Please print the lines starting with the one containing "At what (x,y)" and going on through the one containing "Looking at the", reproducing them exactly.

Records for this task -
=-=-=-=-=
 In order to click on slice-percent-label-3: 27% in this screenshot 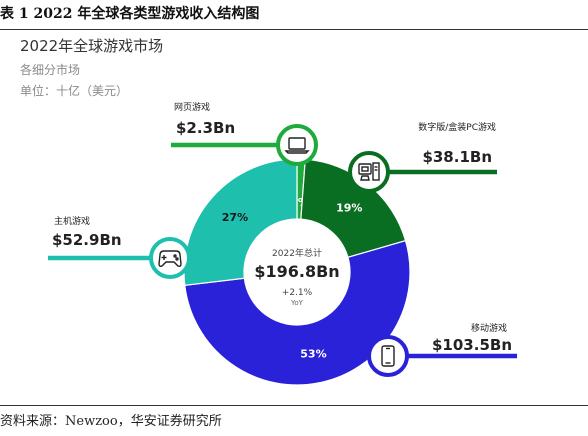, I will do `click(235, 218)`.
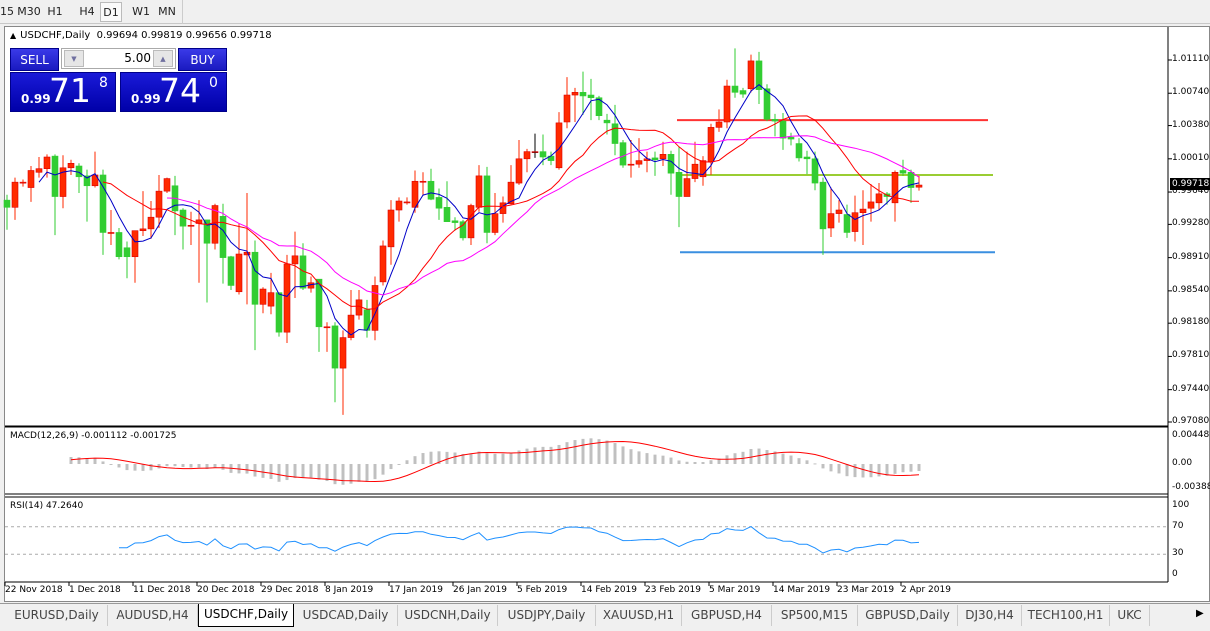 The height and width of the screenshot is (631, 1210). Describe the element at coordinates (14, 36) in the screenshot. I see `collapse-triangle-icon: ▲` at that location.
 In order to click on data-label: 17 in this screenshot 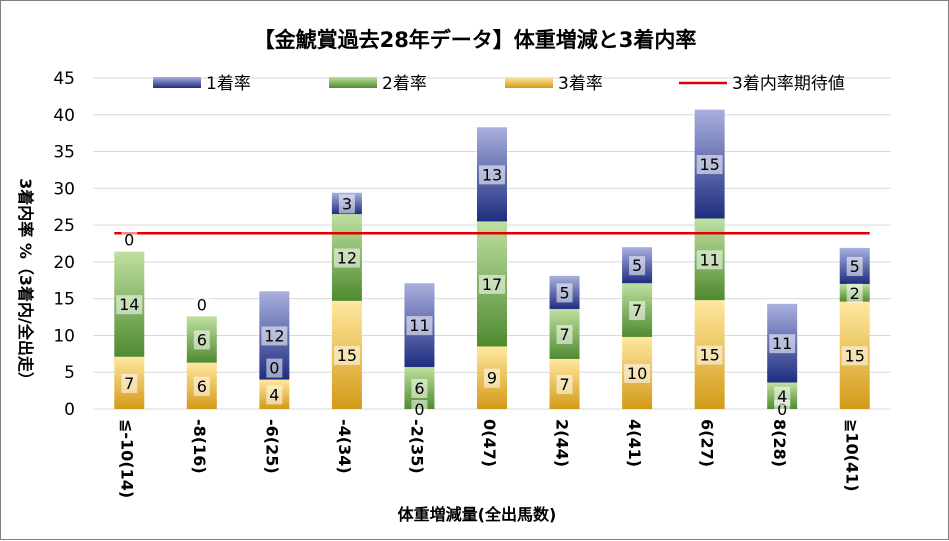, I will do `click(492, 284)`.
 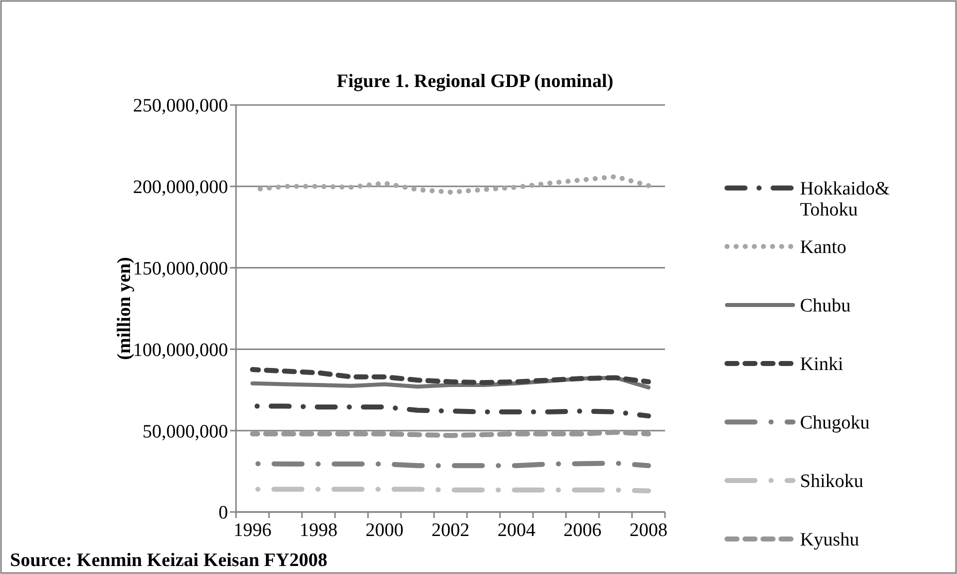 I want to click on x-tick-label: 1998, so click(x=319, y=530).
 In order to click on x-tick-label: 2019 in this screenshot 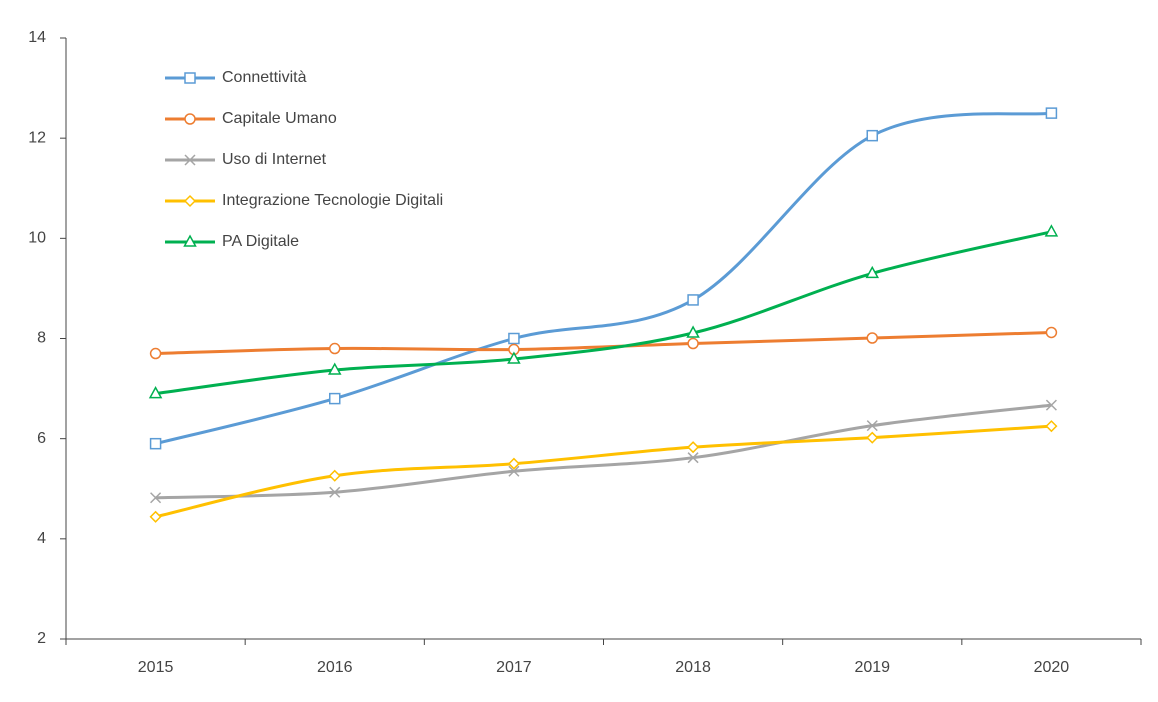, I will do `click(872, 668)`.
=-=-=-=-=
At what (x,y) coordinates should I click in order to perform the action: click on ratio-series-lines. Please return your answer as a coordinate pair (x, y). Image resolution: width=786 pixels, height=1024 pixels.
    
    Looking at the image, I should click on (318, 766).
=-=-=-=-=
Expected answer -
At what (x,y) coordinates should I click in order to perform the action: click on ratio-series-lines. Please return your answer as a coordinate pair (x, y). Image resolution: width=786 pixels, height=1024 pixels.
    
    Looking at the image, I should click on (318, 766).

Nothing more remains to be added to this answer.